What you will do: In the email below about function application syntax, what reason is given for why this is easy in C?

Passage shown:
###
I'm comfortable either way, but I tend to agree with Geoffrey.

IMO, the commas would hinder readability when compared with explicitly
bracketed applications. In Haskell, I would tend towards f a (g b) even when
it wasn't a requirement to be explicit. It being required only in the case
when f takes 3 or more arguments.

In addition, taking the statistical approach with hassle in general usage; I
would guess that one would have to bracket app_exprs less than they would
have to comma exprs.
But I guess that would depend on style.


On Wed, Mar 11, 2009 at 2:56 PM, Geoffrey Irving <[email protected]> wrote:

> On Wed, Mar 11, 2009 at 2:48 PM, Jonathan S. Shapiro <[email protected]>
> wrote:
> > Sorry. Couldn't resist that subject line.
> >
> > Okay. It's emerging that n-ary functions and curried-style application
> > syntax do not get along. It impacts both type declarations and
> > function application. The issue is that given:
> >
> >  f1 a f2 . b
> >
> > the parser can't figure out whether this is (f1 a (f2 b)) or (f1 a f2
> > b). This cannot be resolved with associativity rules in most parsers,
> > because most parser generators only have a notion of associativity for
> > tokens.  It's easy in C because the commas in the function call syntax
> > have the effect of "bracketing" the nested expressions, and I think we
> > are going to need to do something here.
###
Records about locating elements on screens
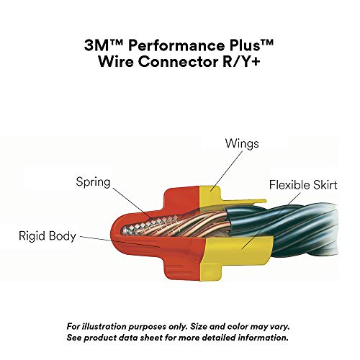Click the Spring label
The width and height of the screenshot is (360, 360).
tap(94, 182)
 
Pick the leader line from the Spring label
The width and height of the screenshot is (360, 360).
tap(137, 202)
###
Correct output: The commas in C's function call syntax have the effect of bracketing the nested expressions.